Insurance litigation in Scotland – What can we expect for the second half of 2019?

As we pass the mid-point of 2019, our insurance litigation team reviews what we should look out for in the second half of 2019 and beyond.

New rules on costs and group proceedings

The Civil Litigation (Expenses and Group Proceedings) Scotland Act 2018 has three main objectives: (1) to make the costs of court actions more predictable; (2) increase funding options for the pursuer; and (3) deliver a more streamlined approach to mass litigation through the introduction of group proceedings. 

Possibly the most significant part of the Act for those defending personal injury claims relates to the restriction on a pursuer’s liability for expenses (or “QOCS”  - qualified on-way costs shifting). Costs awards will not be made against a pursuer unless that pursuer acts fraudulently, behaves manifestly unreasonably or conducts the litigation in a manner which amounts to an abuse of process. Once this is in force, we can expect test cases to establish what this means in practice and what the defenders will need to demonstrate to achieve a costs award. 

With secondary legislation still awaited, it is now unlikely that the provision relating to QOCS will enter into force in 2019. Once it does become law, the economics of defending claims to trial are going to change significantly.

A new Scottish discount rate?

It does not seem long ago that the discount rate, at +2.5%, envisaged that pursuers awarded damages for future losses would invest and grow those damages. Those representing claimant interests argued that this no longer represented the reality of a low interest rate world and following significant campaigning, the discount rate was changed to -0.75% in November 2017. Rather than being discounted for early payment, damages for future losses were subject to an uplift.

Following criticism that this represented an overcompensation for claimants, a review of the discount rate in England and Wales commenced in March 2019 and it was announced in July that the new discount rate (with effect from 5 August 2019) would be - 0.25%. The general expectation prior to this announcement was that the discount rate would be at least 0.0% and the Association of British Insurers, amongst others, has expressed its disappointment, with the new rate still amounting to an uplift in damages for future losses. 

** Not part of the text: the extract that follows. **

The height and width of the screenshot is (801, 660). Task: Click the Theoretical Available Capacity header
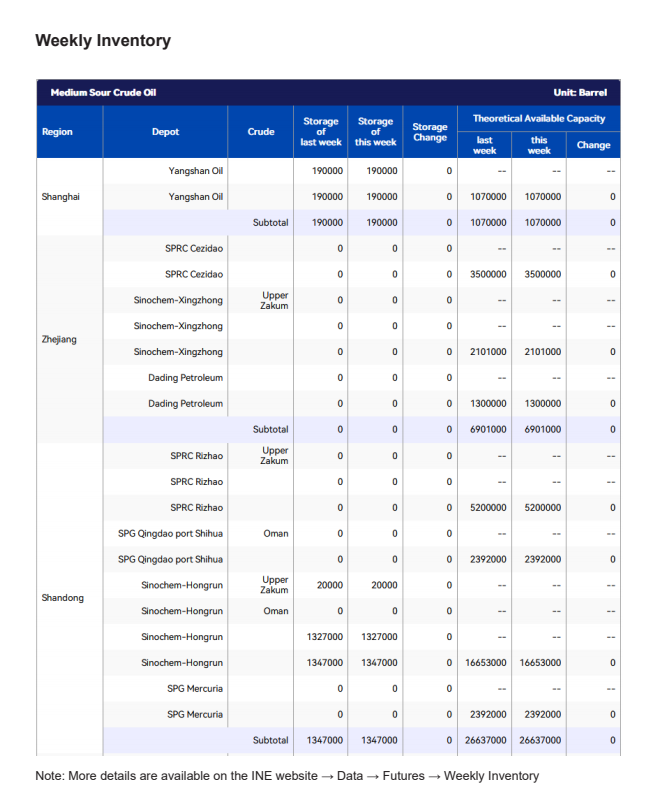click(539, 118)
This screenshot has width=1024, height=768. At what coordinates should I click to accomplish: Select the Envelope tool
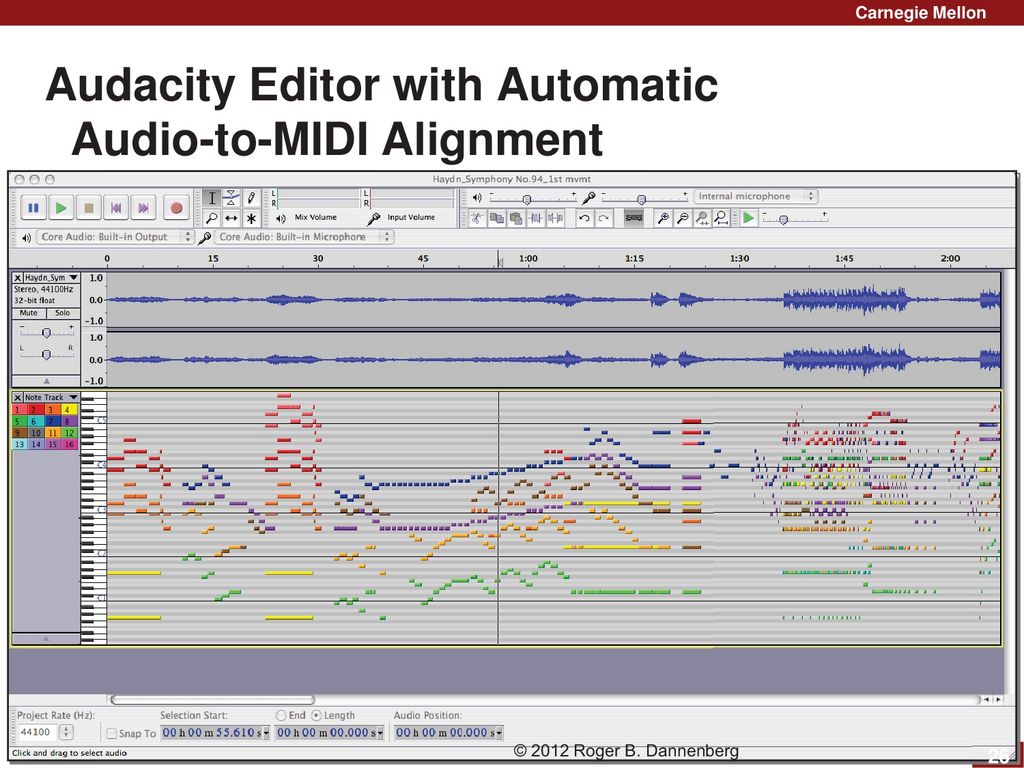tap(231, 197)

Up here in Scotland, the Damages (Investment Returns and Periodical Payments) (Scotland) Act 2019 came into force on 1 July 2019.  This legislation has created a new mechanism for determining the discount rate in Scotland.  A Government Actuary will assess the discount rate taking into account a notional portfolio of typical investments likely to be made by successful pursuers.  This assessment must be concluded by the end of September 2019. 

It is therefore likely that we will have a new discount rate in Scotland before the end of the year.  Given that the method of assessment differs from south of the border, we cannot assume it will be the same as  in England and Wales and the current perceived wisdom is that it may well be lower than - 0.25% which would of course result in higher damages north of the border. Watch this space for further updates…

The use of Counsel and experts in the Sheriff Court

In the Sheriff Court, parties who are awarded their costs are not automatically entitled to recover their costs for instructing counsel and experts. They must make an application to the court for “sanction” for counsel and for “certification” of an expert, satisfying the court that their instruction was reasonable. Since 2015, only cases worth over £100,000 could be raised in the Court of Session, where counsel’s costs are automatically recoverable. 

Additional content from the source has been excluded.